--- Start STORED DATA ---
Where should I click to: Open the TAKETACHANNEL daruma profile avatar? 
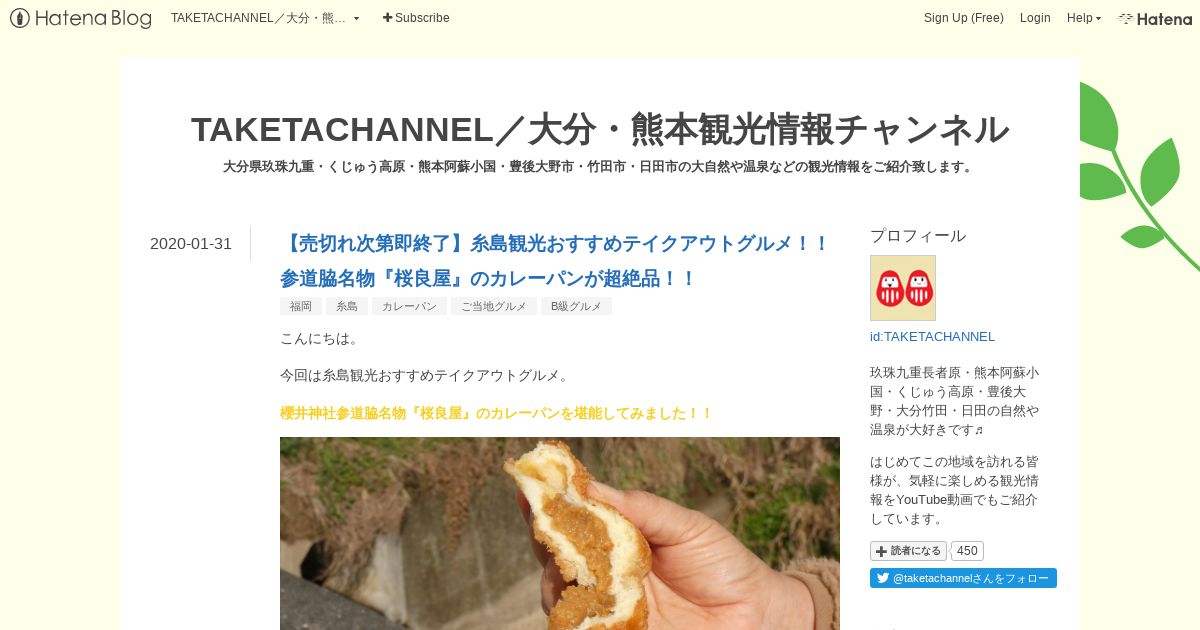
--- End STORED DATA ---
--- Start STORED DATA ---
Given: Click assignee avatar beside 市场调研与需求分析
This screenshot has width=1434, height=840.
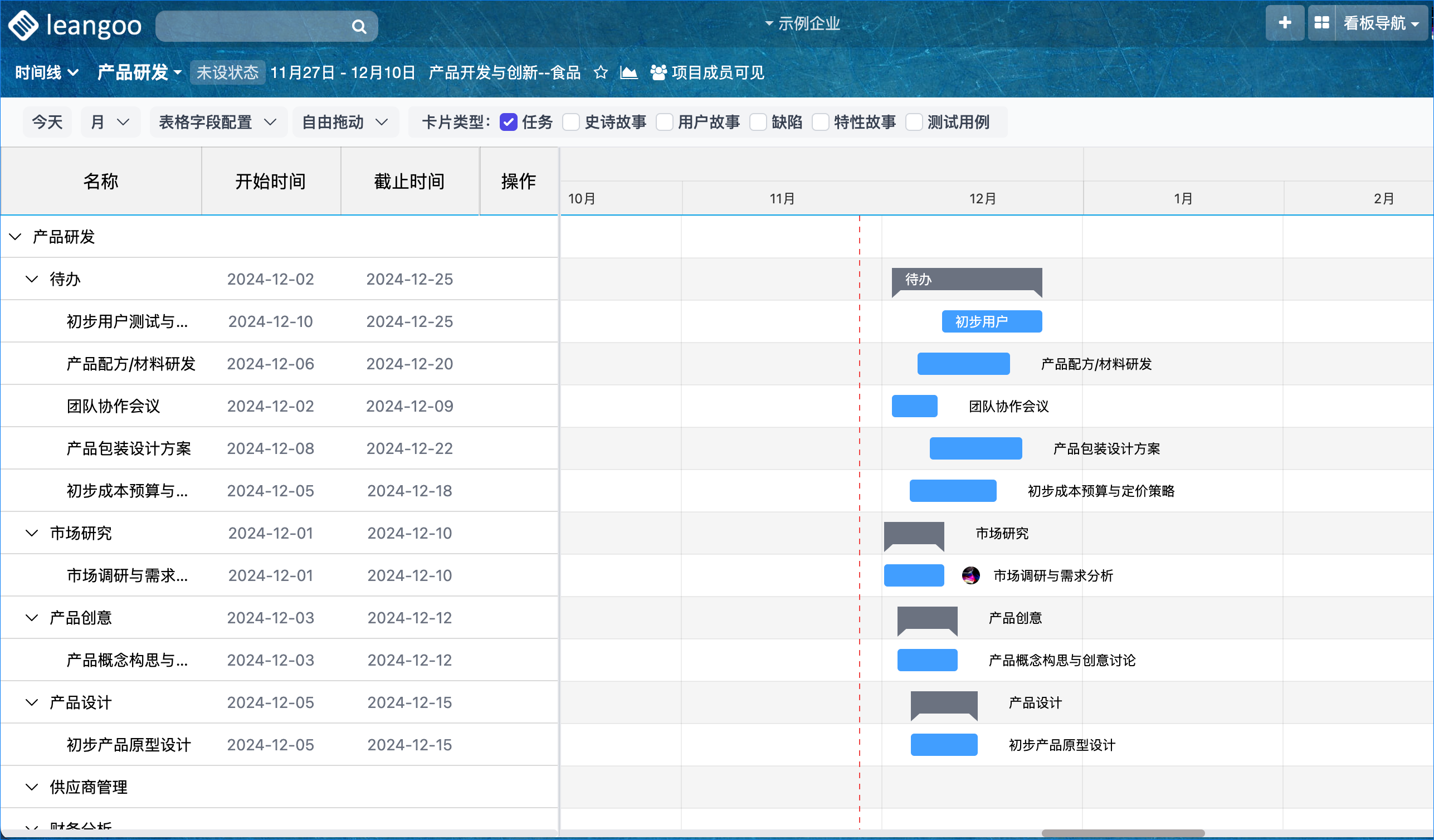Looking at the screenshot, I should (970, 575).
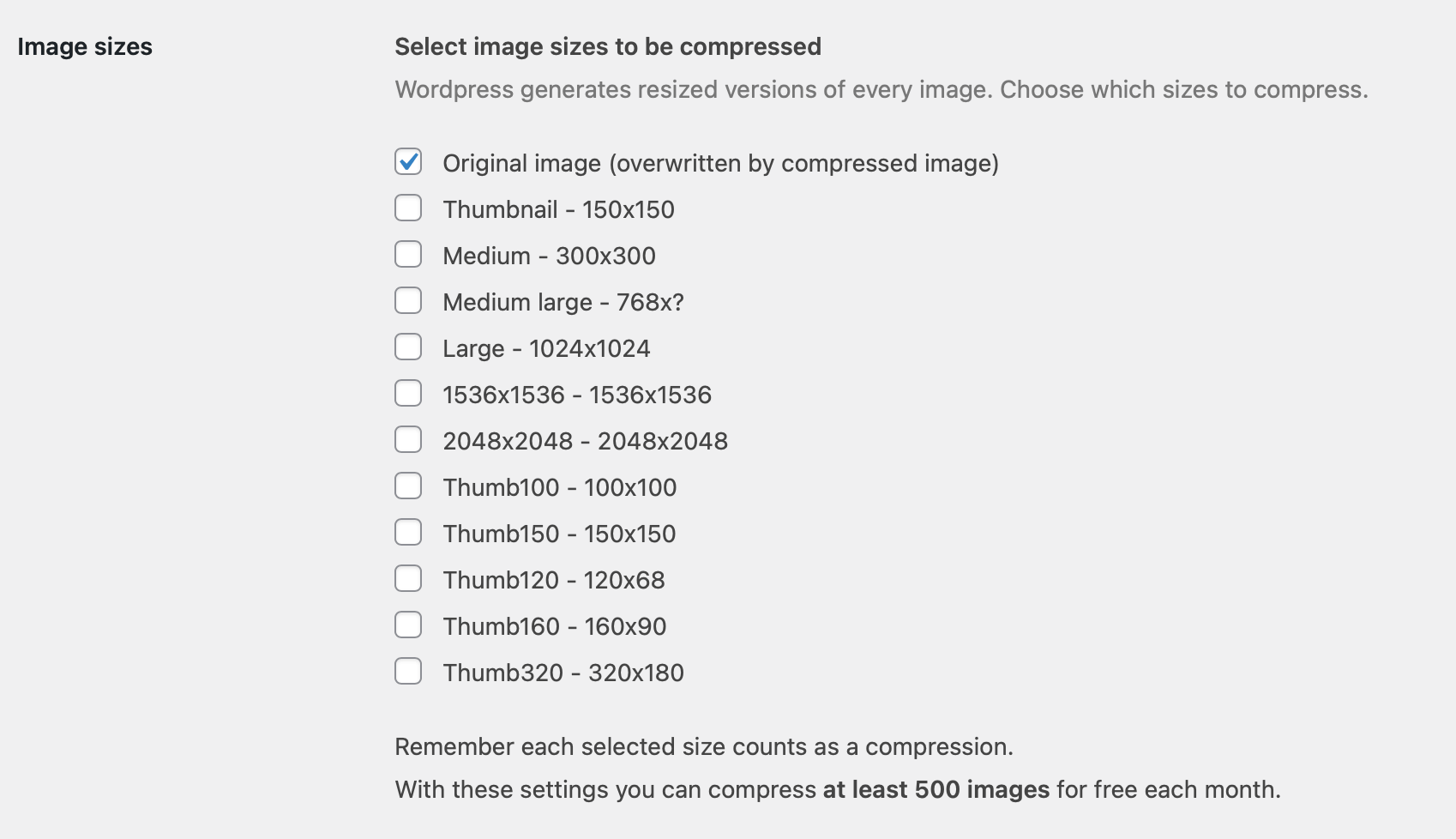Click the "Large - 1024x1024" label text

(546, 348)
--- End STORED DATA ---
--- Start STORED DATA ---
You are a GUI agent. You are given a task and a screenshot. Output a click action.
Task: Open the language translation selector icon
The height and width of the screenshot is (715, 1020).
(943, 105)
--- End STORED DATA ---
◆ THE REQUEST ◆
Tally the lines in the three blocks above that contain the string "avatar", matching case exactly. Give only the number.

◆ EXERCISE ANSWER ◆
2